用于免疫印迹的动物培养细胞、酵母和细菌的裂

去垢剂裂解细胞法通常用于培养的动物细胞。典型的离子型去垢剂SDS(如2%SDS)能充分地裂解细胞。培养的动物细胞和细菌，如可以使用这种方式裂解。假如实验所用的抗体识别的抗原决定簇取决于自然空间构象，并对还原环境敏感，那么在裂解缓冲液中应除去二硫苏糖醇，并建议使用非还原/无脲的凝胶

悬浮或单层的细胞培养物、细菌或酵母细胞

二硫苏糖醇（DTT) 1×Laemmli样品缓冲液

离心机 水浴锅

① 将1X10⁷〜5X10⁷个细胞加到1ml含有100mmol/L DDT的Laemmli样品缓冲液中。

②由于DNA的释放，在Laemmli缓冲液中细胞裂解液变得很黏，克服黏性问题有2种方法：

a．离心裂解液100000g，20min，除去DNA;

b.超声破碎裂解细胞，每次超声15〜30s，共4次，每次之间将样品在冰上放置15s。

③在95℃水浴加热样品5min。

④20000g离心5min.

⑤转移上清到一个新管中。

⑥样品（上清）现在可以用于电泳和免疫印迹。
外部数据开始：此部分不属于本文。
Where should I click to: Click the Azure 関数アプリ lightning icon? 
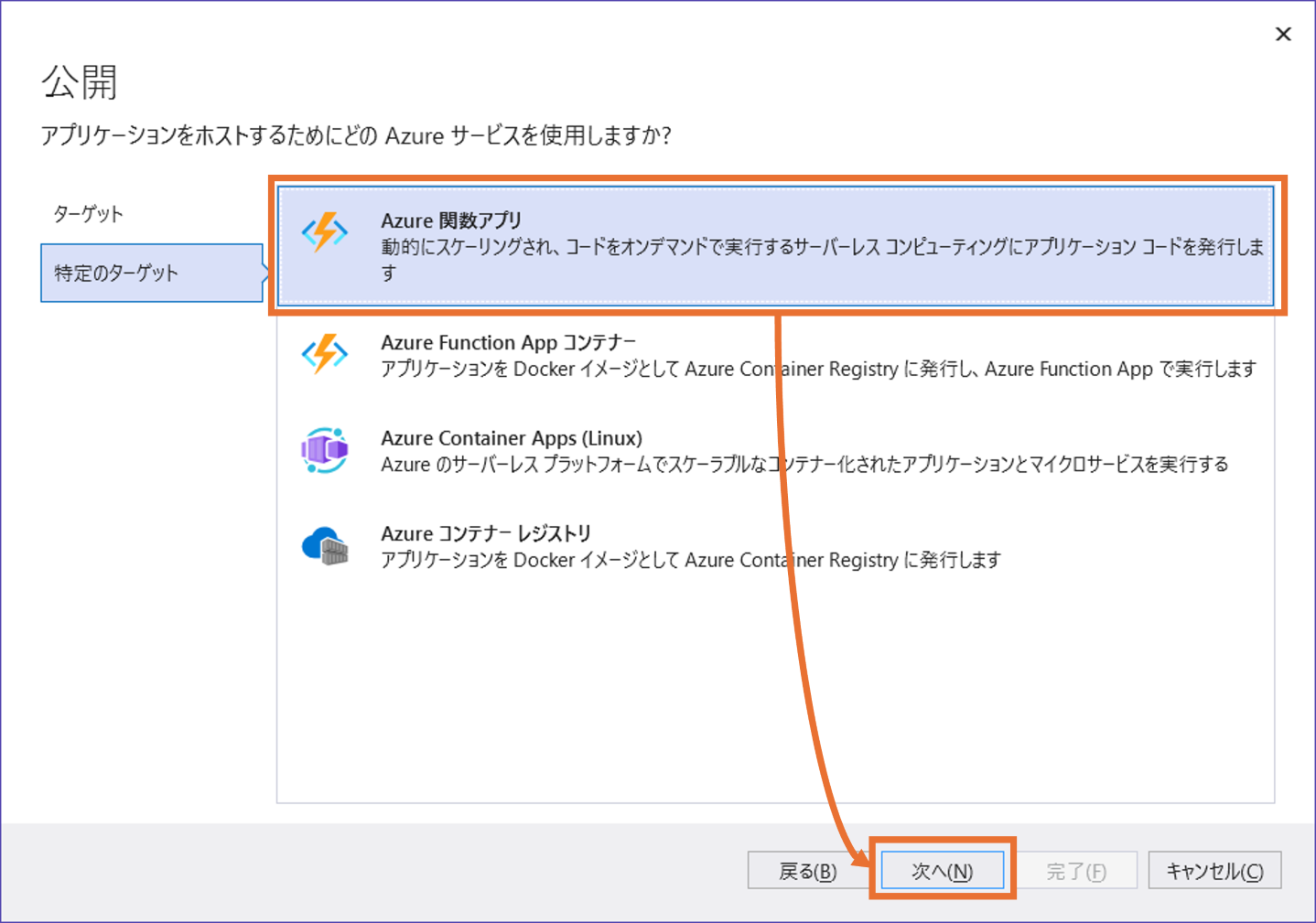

在免疫印迹研究中，制备培养细胞提取物时，蛋白样品必须满足以下条件：

a.溶于适合凝胶电泳系统的溶液中（如，溶液的pH值应该在7.0左右，并且盐浓度为200 mmol/L左右）；

b.蛋白浓度不能超过特定凝胶系统的承载能力。对于传统凝胶，小胶的每个泳道的上样量不能>150μg的总蛋白

1×Laemmli样品缓冲液：

2%SDS

10%甘油

60mmol/L Tris-Cl(pH3.8)

0.01%溴酚蓝

通常把Laemmli样品缓冲液制成2X或5X的储液比较方便。在使用前，加DTT至终浓度100mmol/L。